When I first got into precious metals investing, I had a tough time deciding what I should invest in: gold bullion or coins? Frankly, I was leaning toward gold coins at first, especially the spectacular St. Gaudens double eagle. They seemed so glamorous, bullion so dull.
I still think bullion is dull, though some coin bullion is pretty enough. But I don’t buy bullion because it’s pretty. I buy it because when I look at it, I see dollar signs. So no gold coins for me — and I believe you should follow the same road.
What’s Wrong With Gold Coins?
Not a thing. There are good and valid reasons for people to buy gold coins, but those people should be coin collectors. You see, they’re investing in a combination of metal value and the rarity of the coin itself. That’s fine, but you can’t guarantee that the rarity of the coin will consistently drive its value.
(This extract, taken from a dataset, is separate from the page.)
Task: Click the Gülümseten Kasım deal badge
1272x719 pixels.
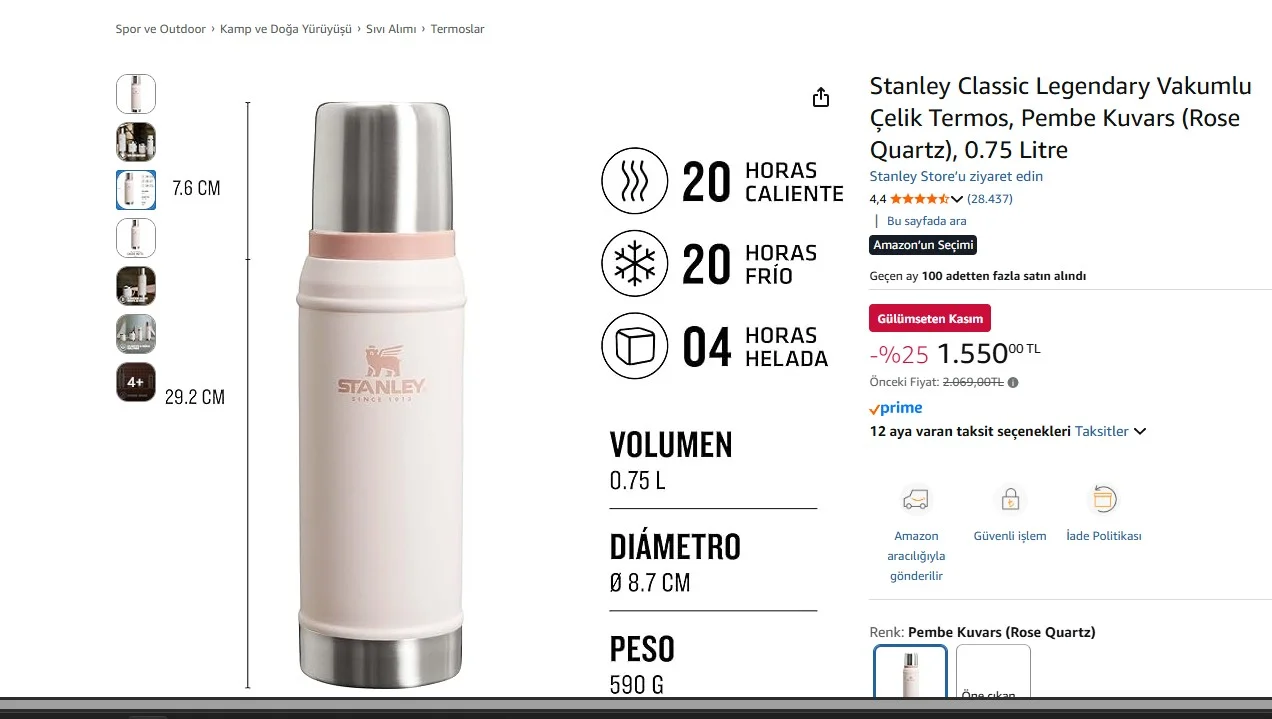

The collectible value of gold coins can be quite volatile — much more so than the value of their gold content. Plus, you’re paying a big premium over the actual gold price when you purchase a rare coin. As an investor in precious metals, you must focus on the metal value of your gold, never the collectible value.
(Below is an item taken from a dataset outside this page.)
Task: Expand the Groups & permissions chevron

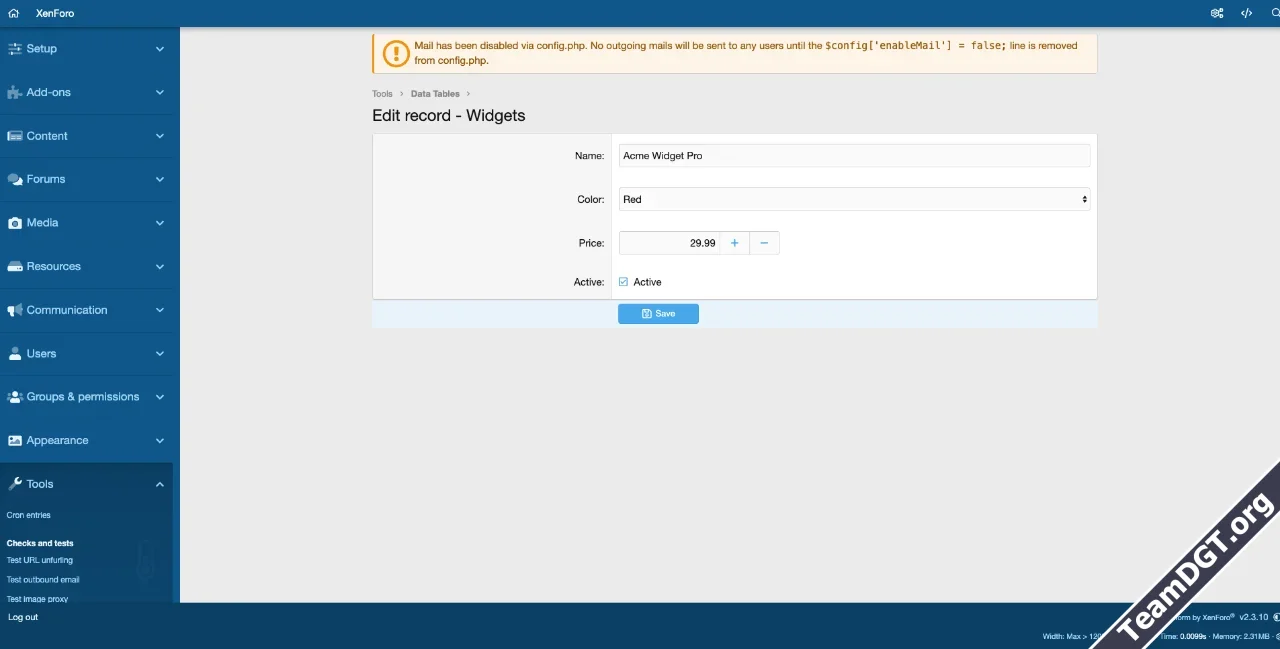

Two more reasons to avoid coins: recently, overseas counterfeiters have been flooding the rare coin market with convincing fakes, a practice that’s damaging coin values. Plus, you can’t legally melt down American coins anymore, so their value as bullion has decreased.
Bullion is easier to sell, harder to fake, and tends to be purer than coinage; plus, the premium tends to be lower. So why bother with gold coins, except as a hobby?
Here’s another good reason not to muck around with rare gold coins: bullion rounds (also known as coin bullion) are plentiful, easily available, and tend to be quite pretty. Many resemble classic coinage anyway, but are deliberately designed to have little or no numismatic value.
With coin bullion, it’s all about the gold. As it should be.
If you plan to purchase coin bullion, we recommend government issues, especially U.S. Mint strikes. The American Gold Eagle, which comes in tenth-ounce, quarter-ounce, half-ounce, and full ounce weights, is a great choice, since the purity, weight, and content are all backed by the federal government.
Even better, it features the famous St. Gaudens double eagle design. Win-win!
Coin Vs. Bar
But what type of gold bullion is preferable: coin or bar bullion?
There are cogent arguments for both. For aesthetic reasons, many investors prefer coin bullion, with its eye-catching designs, over plain gold bars. It tends to be easier to purchase in small amounts, too; while smaller gold bars do exist, it’s more common to see them in weights of ten ounces or more.
At $1450+ per ounce these days, many investors can’t afford larger bars very often, so bullion rounds are more attractive. Plus, they tend to be easier to liquidate, since their weight, purity and content appear right on the face. This isn’t always the case with bars.
However, gold bars tend to have a lower premium cost per ounce, so bar bullion has its own level of attraction, since it saves a bit of money in the end. It all comes out in the wash, as they say.
Be that as it may, there’s one thing you can be certain about here: when it comes down to a question of gold bullion or coins, bullion is the clear winner.